Ao dar as boas vindas aos empossados, o procurador-geral destacou tratar-se de uma cerimônia que, embora pequena é densa por oficializar duas posses e concretizar compromissos de unidade institucional. “Conseguimos fazer com que o MP brasileiro possa ser tratado como classicamente é concebido: uno e indivisível”. Destacou ainda que, conforme a Constituição brasileira, há apenas um Ministério Público, que segue uma organicidade própria para a especialização de funções. “Na prática e na teoria, somos todos iguais.

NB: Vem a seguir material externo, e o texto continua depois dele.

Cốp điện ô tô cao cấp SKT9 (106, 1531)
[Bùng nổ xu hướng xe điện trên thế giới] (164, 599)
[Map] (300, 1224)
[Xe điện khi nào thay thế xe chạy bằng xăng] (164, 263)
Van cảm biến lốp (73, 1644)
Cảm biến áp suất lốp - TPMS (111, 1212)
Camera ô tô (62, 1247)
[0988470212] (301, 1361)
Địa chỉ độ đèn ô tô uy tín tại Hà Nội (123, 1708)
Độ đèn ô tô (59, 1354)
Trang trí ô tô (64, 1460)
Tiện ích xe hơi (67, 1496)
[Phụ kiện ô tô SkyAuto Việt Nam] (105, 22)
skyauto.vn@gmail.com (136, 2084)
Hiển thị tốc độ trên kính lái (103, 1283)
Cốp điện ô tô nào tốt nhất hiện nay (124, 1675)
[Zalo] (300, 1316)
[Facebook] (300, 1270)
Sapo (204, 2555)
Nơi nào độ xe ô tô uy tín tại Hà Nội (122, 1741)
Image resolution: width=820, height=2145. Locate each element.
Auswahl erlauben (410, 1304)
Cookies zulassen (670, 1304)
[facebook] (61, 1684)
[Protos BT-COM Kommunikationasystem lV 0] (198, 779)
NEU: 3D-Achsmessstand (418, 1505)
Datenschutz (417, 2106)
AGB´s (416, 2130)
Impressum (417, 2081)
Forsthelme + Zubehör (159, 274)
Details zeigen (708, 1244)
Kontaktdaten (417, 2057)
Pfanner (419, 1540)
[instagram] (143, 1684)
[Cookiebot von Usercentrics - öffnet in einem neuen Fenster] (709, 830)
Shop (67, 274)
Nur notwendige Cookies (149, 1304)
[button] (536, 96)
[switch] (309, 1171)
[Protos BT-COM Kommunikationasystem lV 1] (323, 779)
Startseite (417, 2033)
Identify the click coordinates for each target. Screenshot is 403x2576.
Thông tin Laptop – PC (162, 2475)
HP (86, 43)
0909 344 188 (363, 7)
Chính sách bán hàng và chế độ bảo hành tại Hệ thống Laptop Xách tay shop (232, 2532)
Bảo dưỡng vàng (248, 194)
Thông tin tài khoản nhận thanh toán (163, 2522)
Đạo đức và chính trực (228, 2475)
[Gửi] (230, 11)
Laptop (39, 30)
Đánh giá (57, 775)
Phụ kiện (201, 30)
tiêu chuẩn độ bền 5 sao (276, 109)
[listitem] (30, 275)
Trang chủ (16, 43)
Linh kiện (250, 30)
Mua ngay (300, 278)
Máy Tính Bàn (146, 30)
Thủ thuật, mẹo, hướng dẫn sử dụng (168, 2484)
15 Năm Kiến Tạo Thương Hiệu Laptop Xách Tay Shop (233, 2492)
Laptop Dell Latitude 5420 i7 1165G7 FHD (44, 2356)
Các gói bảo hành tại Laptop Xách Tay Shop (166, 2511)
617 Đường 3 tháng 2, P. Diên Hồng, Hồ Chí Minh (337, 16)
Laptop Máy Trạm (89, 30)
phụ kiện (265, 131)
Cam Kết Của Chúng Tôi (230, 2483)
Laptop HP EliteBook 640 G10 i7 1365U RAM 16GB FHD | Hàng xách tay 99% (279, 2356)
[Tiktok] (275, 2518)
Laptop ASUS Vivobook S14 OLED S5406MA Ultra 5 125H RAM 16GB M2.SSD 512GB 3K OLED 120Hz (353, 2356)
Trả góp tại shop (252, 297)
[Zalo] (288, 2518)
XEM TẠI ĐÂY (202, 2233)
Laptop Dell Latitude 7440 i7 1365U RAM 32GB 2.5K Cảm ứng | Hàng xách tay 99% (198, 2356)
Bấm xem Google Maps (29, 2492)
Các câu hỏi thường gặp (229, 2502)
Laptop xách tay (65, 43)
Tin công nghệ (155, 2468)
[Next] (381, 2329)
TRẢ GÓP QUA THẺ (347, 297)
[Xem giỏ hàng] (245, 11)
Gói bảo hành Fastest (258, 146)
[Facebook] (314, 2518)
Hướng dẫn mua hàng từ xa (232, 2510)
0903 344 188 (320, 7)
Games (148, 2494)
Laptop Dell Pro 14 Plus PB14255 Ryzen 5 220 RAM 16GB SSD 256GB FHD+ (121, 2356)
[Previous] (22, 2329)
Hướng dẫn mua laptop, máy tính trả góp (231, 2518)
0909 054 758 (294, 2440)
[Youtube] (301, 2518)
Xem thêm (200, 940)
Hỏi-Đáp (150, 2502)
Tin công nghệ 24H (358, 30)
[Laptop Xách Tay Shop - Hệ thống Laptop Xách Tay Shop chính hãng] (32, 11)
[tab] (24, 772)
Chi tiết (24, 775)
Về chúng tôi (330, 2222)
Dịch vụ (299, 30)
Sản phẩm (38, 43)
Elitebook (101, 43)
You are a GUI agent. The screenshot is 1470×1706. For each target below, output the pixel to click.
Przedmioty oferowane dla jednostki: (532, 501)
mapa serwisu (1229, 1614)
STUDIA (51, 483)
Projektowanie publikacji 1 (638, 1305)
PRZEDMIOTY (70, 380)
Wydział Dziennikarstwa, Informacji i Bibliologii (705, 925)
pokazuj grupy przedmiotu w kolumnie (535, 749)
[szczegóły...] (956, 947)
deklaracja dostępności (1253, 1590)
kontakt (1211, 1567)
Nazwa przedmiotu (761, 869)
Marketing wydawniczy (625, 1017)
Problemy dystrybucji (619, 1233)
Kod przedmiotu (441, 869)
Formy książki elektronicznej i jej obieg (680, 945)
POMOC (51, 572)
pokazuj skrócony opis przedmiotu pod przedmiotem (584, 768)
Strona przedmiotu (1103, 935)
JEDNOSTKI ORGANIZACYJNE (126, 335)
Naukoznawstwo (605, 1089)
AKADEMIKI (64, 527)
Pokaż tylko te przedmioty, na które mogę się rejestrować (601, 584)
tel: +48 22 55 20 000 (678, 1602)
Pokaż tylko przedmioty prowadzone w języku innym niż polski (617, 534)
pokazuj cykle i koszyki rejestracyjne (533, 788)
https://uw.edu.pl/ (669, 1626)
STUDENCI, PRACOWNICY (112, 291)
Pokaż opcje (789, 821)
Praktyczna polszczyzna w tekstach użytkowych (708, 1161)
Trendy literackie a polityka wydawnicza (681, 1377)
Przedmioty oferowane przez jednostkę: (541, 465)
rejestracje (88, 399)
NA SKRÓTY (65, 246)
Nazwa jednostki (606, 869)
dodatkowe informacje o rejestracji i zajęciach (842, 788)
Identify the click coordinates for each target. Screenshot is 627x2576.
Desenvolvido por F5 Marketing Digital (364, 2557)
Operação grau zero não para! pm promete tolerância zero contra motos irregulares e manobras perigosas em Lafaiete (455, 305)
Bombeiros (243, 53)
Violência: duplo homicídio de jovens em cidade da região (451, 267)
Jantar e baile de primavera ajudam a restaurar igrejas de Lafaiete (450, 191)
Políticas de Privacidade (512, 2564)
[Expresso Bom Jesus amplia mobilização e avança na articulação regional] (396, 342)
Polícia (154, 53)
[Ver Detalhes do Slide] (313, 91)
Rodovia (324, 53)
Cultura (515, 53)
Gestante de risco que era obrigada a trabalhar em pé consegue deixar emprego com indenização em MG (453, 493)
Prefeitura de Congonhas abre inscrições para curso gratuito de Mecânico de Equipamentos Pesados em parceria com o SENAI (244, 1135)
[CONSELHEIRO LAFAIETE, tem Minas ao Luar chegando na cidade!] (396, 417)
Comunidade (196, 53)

Temos os mesmos direitos, as mesmas garantias e as mesmas prerrogativas”. Se dirigindo aos novos gestores, Aras desejou sorte e sucesso nos postos, afirmando estar disponível para auxiliar no exercício das atribuições. “Essa é a nossa vocação, servir e servir bem àquele que é o destinatário dos nossos cuidados, o cidadão, que é o indivíduo, que é a nação”, completou.
Tanto o novo secretário-geral do CNMP quanto o novo PGJM agradeceram a confiança do procurador-geral e também destacaram a disposição de trabalhar pela unidade institucional. “Irei para a Secretaria-Geral do CNMP com o mesmo espírito que fui para todas as minhas missões administrativas, para buscar o melhor para o MP”, frisou Jaime Miranda, que conclui o exercício de dois mandatos à frente do MPM. “A missão é espinhosa, é árdua, o desafio é hercúleo sobretudo pelo momento, mas não faltarão coragem, determinação e o espírito público para conduzir a instituição pelos próximos dois anos”, sintetizou Antônio Duarte, lembrando a importância do Ministério Público para toda a sociedade.